Gather each line in the data below that contains the word "what", matching uppercase and lowercase exactly.

** start Provided data **

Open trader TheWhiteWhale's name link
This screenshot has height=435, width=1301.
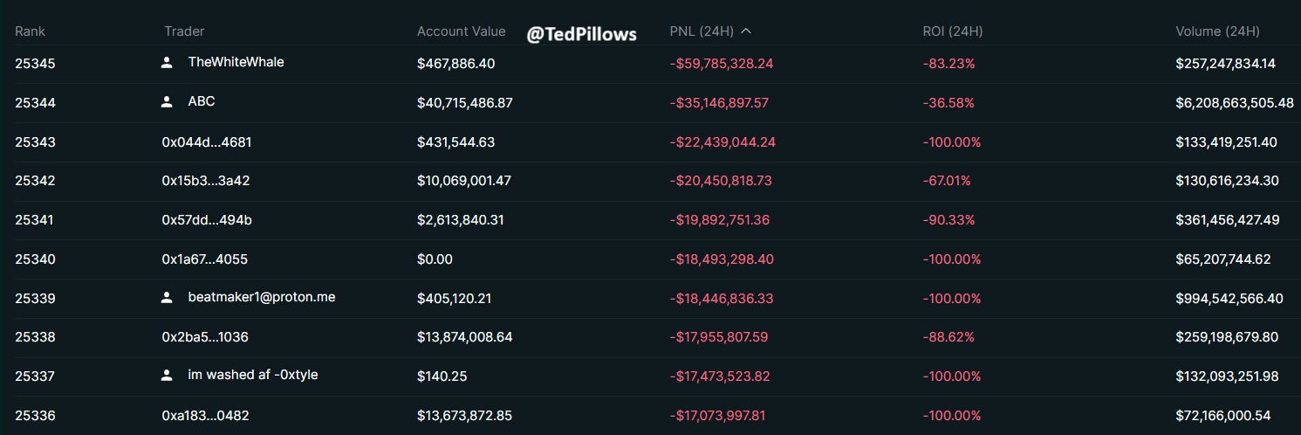[236, 62]
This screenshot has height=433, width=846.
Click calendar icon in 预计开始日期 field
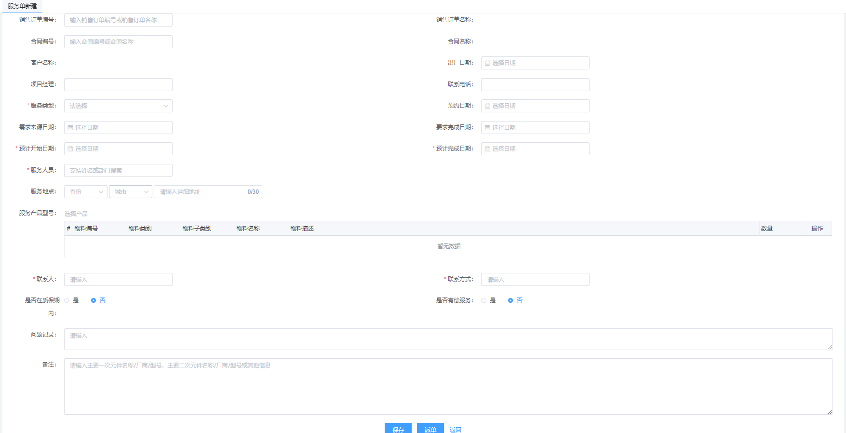point(70,149)
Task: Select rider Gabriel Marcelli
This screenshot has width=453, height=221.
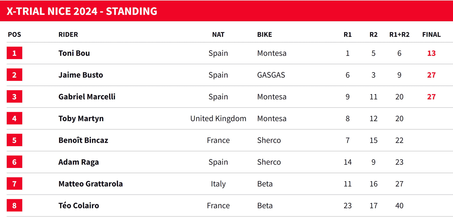Action: (87, 96)
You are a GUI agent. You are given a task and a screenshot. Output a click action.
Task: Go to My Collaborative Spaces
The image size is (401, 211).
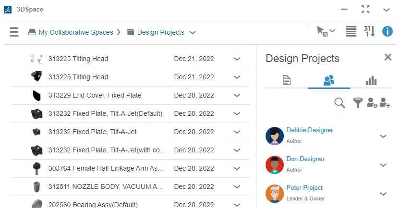coord(76,32)
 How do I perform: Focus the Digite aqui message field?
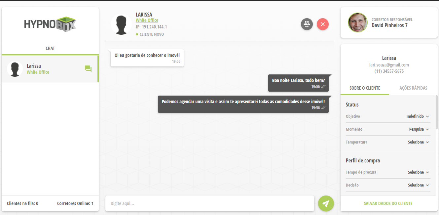(x=209, y=203)
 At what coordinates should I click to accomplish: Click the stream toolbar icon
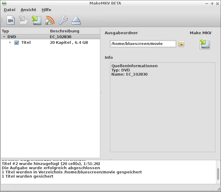pyautogui.click(x=50, y=20)
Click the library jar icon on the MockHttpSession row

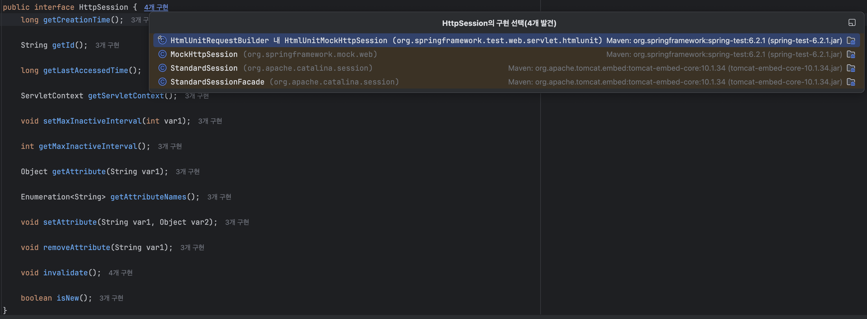[x=851, y=54]
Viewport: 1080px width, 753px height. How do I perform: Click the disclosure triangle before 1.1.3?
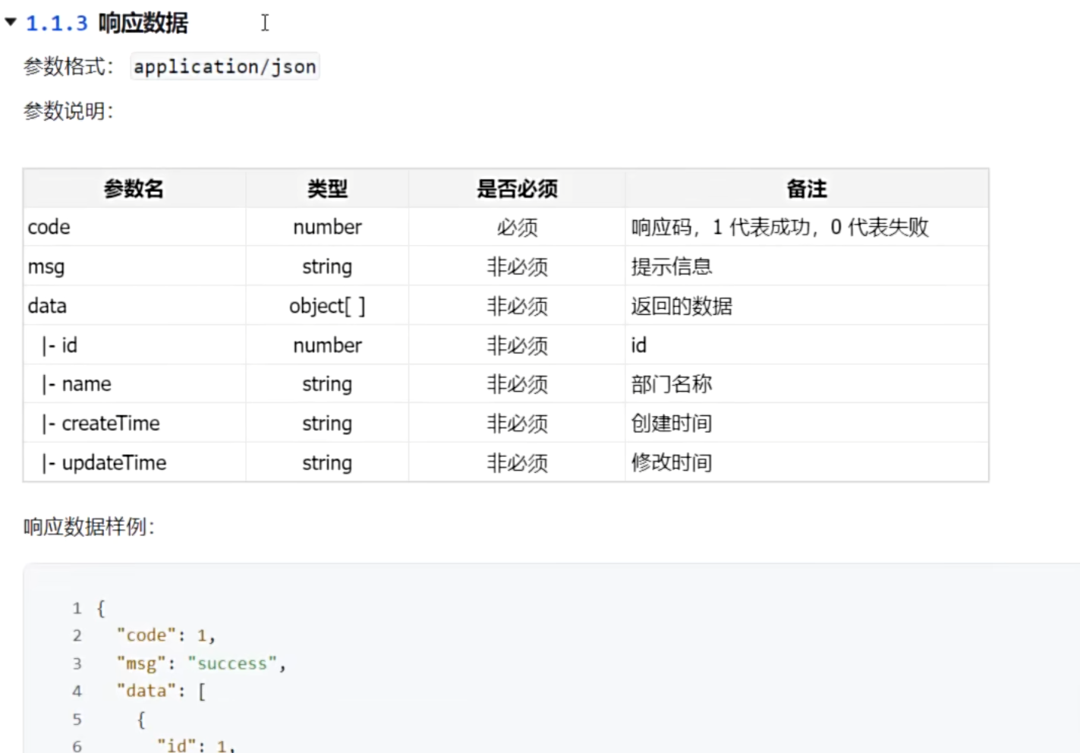[11, 23]
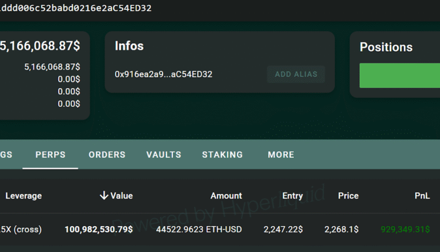Screen dimensions: 440x252
Task: Click the Entry column header
Action: click(x=292, y=196)
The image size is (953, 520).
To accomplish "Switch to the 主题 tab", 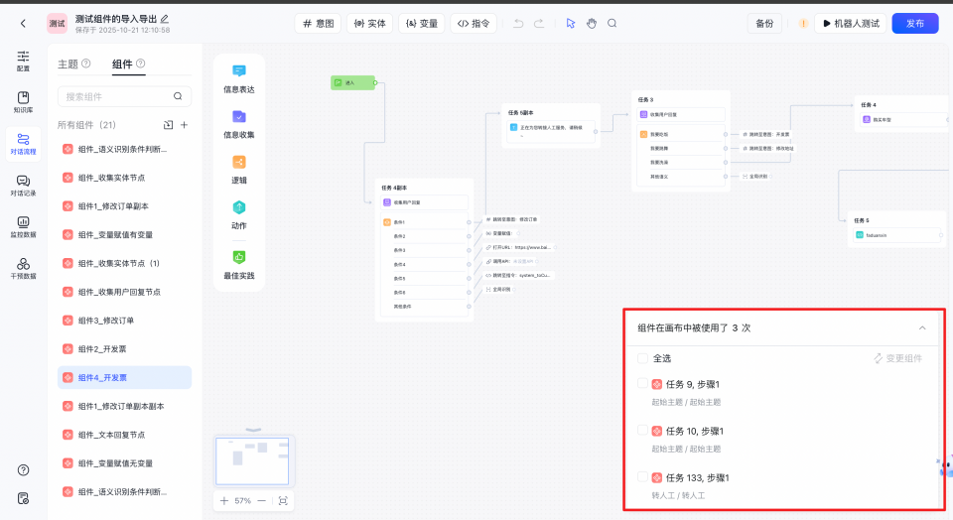I will [68, 65].
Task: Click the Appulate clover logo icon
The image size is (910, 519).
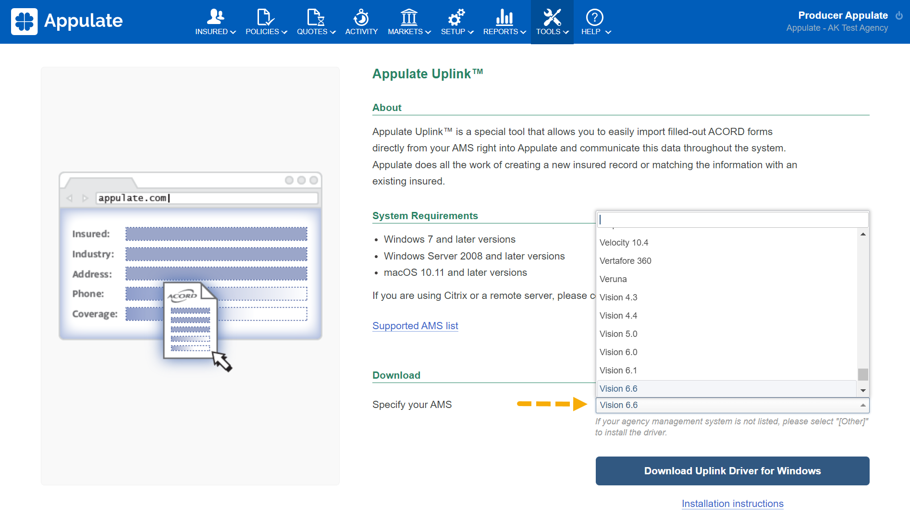Action: [x=24, y=22]
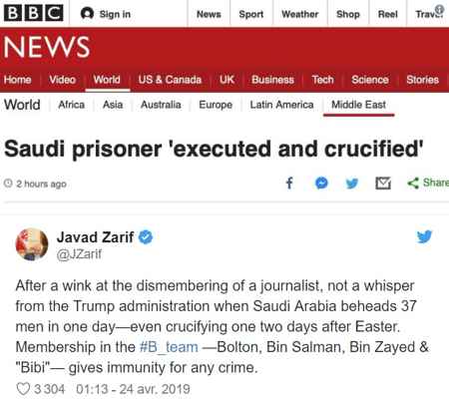Select the Middle East sub-tab
The width and height of the screenshot is (449, 401).
(358, 105)
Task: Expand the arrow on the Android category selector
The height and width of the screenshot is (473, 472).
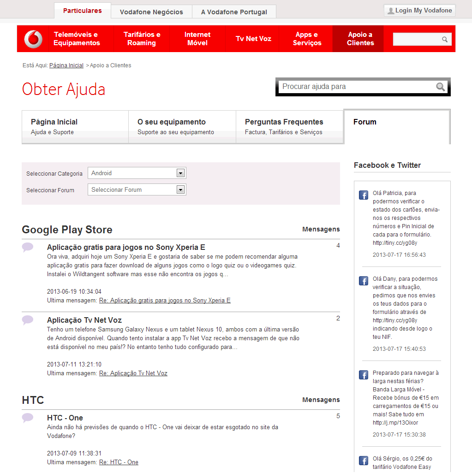Action: point(181,173)
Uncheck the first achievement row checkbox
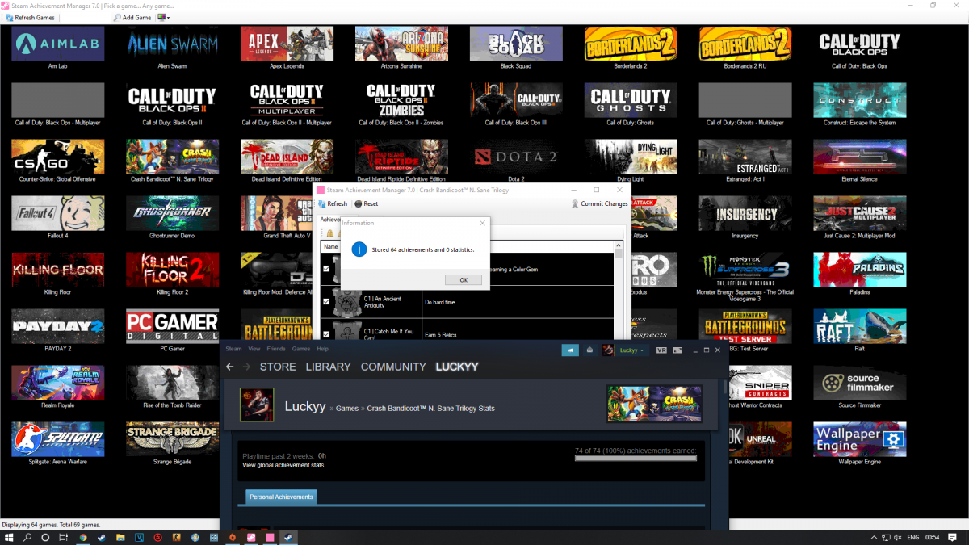The height and width of the screenshot is (545, 969). point(326,269)
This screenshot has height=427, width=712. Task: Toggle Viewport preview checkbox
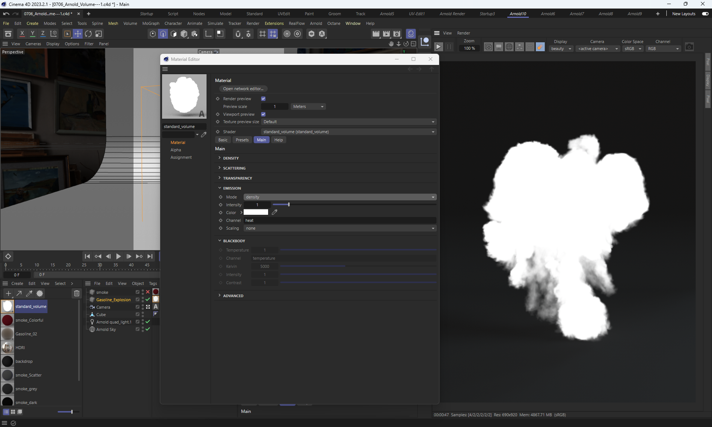(x=263, y=114)
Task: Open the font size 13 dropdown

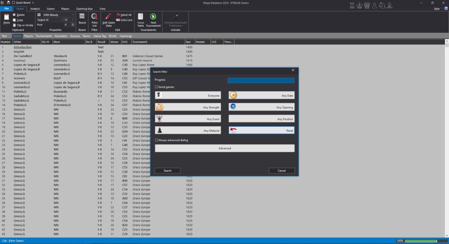Action: pyautogui.click(x=68, y=20)
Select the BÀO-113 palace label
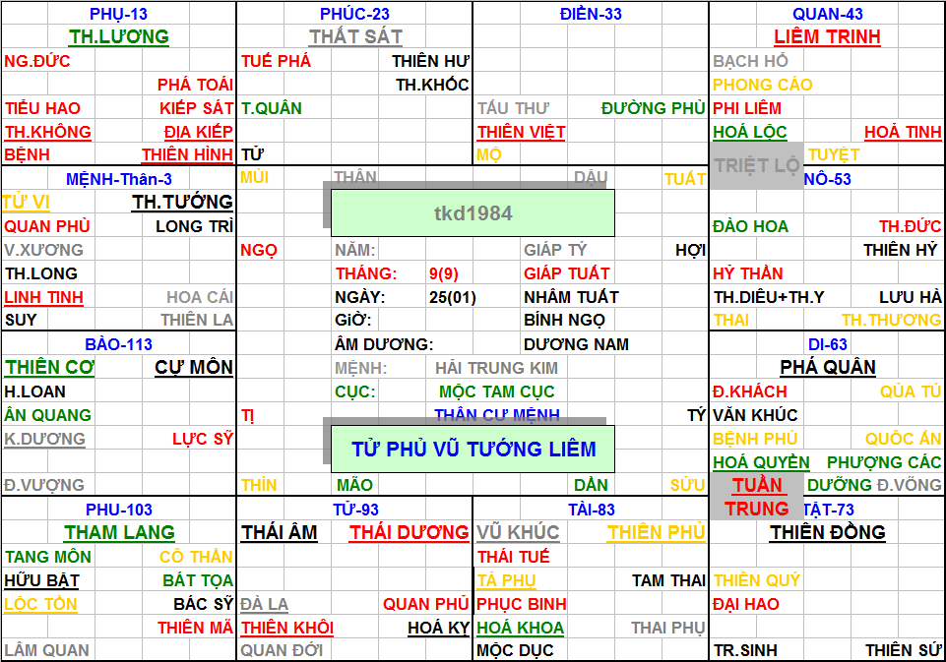This screenshot has width=946, height=662. click(x=118, y=344)
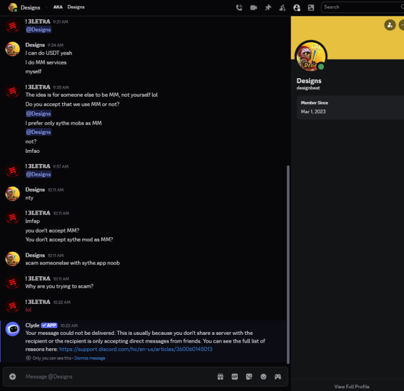
Task: Open the GIF picker
Action: click(x=235, y=376)
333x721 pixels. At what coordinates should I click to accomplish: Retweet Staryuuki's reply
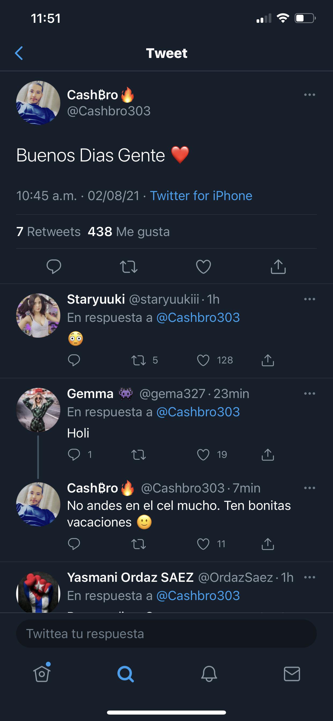click(x=139, y=360)

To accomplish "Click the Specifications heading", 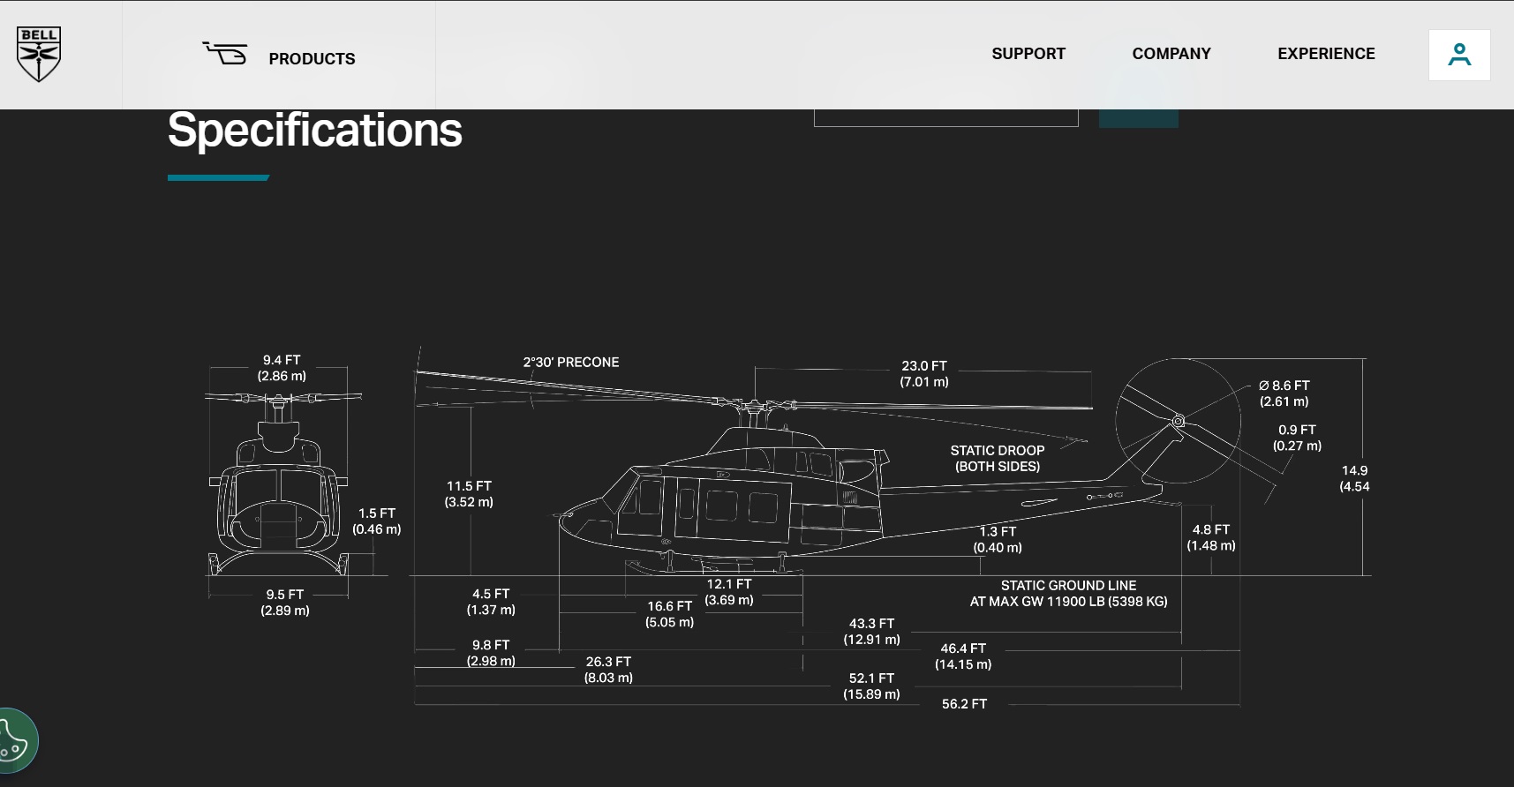I will point(314,131).
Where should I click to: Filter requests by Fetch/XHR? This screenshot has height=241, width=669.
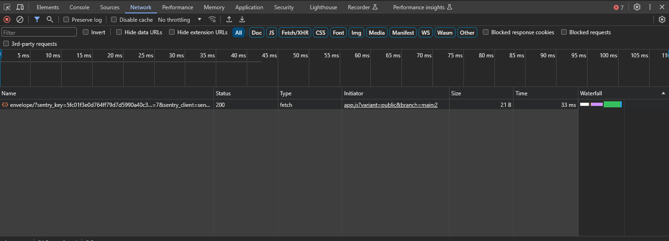(295, 33)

** end Provided data **

[Reply]
 At what coordinates should I click to accomplish: Click the stream toolbar icon
333x721 pixels. At what coordinates should I click to accomplish: Retweet Staryuuki's reply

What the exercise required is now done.